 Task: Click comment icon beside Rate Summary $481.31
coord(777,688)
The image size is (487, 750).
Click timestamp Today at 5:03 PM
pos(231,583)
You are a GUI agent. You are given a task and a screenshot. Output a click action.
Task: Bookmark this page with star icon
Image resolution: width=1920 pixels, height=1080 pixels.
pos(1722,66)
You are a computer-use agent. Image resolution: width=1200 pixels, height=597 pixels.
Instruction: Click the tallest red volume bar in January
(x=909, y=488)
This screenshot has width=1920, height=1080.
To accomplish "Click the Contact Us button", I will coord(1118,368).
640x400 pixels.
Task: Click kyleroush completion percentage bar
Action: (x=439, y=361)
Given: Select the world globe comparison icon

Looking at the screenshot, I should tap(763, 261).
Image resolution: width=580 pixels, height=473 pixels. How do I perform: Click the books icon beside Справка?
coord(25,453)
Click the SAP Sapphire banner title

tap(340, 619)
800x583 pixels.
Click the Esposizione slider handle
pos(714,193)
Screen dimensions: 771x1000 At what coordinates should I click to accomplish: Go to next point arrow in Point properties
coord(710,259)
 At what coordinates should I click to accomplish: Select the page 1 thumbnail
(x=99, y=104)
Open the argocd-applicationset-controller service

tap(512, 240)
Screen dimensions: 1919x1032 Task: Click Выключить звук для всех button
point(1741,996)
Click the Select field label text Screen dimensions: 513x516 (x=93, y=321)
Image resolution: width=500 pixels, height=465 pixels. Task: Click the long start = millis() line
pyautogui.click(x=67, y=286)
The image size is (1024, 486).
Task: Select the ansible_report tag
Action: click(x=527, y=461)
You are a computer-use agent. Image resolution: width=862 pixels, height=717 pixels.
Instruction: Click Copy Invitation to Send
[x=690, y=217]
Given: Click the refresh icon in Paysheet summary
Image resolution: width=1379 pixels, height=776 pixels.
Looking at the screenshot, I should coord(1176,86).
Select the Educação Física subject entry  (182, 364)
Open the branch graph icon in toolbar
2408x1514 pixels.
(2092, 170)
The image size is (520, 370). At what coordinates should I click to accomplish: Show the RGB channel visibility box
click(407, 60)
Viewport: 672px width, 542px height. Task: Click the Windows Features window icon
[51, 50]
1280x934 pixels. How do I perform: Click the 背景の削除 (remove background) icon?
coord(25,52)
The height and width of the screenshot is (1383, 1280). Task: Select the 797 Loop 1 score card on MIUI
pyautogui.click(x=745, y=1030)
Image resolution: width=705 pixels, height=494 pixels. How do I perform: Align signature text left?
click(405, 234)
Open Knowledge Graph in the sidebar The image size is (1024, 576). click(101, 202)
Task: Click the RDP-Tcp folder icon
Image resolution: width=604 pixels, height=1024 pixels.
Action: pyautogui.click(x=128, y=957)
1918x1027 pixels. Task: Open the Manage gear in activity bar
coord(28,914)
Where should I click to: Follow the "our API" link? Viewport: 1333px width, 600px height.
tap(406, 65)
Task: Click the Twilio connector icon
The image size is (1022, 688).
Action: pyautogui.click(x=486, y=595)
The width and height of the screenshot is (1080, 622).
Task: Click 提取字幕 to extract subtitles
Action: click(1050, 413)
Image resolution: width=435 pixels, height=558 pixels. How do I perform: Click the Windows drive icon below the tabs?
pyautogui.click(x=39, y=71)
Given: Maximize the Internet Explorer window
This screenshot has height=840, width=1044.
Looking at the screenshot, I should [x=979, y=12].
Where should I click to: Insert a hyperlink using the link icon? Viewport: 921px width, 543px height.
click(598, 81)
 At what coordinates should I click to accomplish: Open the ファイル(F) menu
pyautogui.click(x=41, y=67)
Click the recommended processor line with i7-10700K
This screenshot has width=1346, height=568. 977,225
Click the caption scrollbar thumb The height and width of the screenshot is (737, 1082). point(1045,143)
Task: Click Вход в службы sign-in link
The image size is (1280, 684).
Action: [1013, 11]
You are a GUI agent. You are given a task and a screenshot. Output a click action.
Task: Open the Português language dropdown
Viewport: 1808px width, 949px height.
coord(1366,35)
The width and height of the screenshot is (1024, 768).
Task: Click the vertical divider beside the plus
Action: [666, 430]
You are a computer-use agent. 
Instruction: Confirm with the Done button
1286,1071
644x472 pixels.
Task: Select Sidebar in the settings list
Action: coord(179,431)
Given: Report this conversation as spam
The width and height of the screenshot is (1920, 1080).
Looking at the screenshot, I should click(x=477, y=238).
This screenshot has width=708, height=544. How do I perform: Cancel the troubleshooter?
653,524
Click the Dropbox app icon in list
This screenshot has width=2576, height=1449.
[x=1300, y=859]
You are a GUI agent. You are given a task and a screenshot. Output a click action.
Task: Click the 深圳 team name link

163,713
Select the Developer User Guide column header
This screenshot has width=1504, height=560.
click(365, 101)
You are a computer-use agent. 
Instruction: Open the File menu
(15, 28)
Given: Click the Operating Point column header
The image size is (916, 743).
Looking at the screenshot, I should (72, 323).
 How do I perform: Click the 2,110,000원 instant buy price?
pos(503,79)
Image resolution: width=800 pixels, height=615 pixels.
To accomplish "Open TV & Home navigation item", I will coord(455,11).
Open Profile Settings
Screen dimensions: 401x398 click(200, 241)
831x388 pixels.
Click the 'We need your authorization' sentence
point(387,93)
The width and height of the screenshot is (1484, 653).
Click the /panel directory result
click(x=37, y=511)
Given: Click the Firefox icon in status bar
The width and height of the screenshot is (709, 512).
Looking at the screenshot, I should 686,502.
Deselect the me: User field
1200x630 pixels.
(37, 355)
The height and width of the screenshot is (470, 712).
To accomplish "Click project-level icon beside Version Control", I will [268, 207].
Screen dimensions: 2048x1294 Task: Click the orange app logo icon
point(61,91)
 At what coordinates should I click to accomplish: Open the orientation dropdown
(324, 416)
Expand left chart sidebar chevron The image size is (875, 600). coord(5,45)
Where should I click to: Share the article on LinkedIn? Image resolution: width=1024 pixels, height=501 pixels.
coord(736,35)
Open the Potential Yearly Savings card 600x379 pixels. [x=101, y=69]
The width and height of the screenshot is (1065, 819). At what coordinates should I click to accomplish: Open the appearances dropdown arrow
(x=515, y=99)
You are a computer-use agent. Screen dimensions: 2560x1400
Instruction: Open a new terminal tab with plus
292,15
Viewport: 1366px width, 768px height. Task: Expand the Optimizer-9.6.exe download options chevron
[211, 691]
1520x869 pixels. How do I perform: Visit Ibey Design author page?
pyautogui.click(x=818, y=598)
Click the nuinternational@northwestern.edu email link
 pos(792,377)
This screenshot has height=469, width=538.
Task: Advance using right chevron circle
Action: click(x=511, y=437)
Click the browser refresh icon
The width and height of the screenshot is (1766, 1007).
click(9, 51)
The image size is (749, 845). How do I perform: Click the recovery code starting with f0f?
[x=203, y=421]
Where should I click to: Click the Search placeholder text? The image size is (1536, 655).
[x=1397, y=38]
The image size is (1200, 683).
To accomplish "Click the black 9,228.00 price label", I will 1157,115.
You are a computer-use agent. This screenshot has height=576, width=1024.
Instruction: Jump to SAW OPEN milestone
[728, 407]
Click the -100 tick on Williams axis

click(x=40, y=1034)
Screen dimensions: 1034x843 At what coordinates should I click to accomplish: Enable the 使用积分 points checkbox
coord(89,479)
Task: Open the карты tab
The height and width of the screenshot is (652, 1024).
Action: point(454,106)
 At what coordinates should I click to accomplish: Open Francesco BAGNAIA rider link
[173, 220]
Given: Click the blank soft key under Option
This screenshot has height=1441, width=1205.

* STATED EXERCISE *
Transcribe the lines that open with the line containing "Click the caption" and close with the line containing "[x=1300, y=859]", both of those lines included, keeping every character of these rows unchanged.

* FINISHED TASK *
Click the caption scrollbar thumb The height and width of the screenshot is (737, 1082). point(1045,143)
Task: Click Вход в службы sign-in link
The image size is (1280, 684).
Action: [1013, 11]
You are a GUI agent. You are given a task and a screenshot. Output a click action.
Task: Open the Português language dropdown
Viewport: 1808px width, 949px height.
coord(1366,35)
The width and height of the screenshot is (1024, 768).
Task: Click the vertical divider beside the plus
Action: [666, 430]
You are a computer-use agent. 
Instruction: Confirm with the Done button
1286,1071
644x472 pixels.
Task: Select Sidebar in the settings list
Action: coord(179,431)
Given: Report this conversation as spam
The width and height of the screenshot is (1920, 1080).
Looking at the screenshot, I should click(x=477, y=238).
This screenshot has width=708, height=544. How do I perform: Cancel the troubleshooter?
653,524
Click the Dropbox app icon in list
This screenshot has width=2576, height=1449.
[x=1300, y=859]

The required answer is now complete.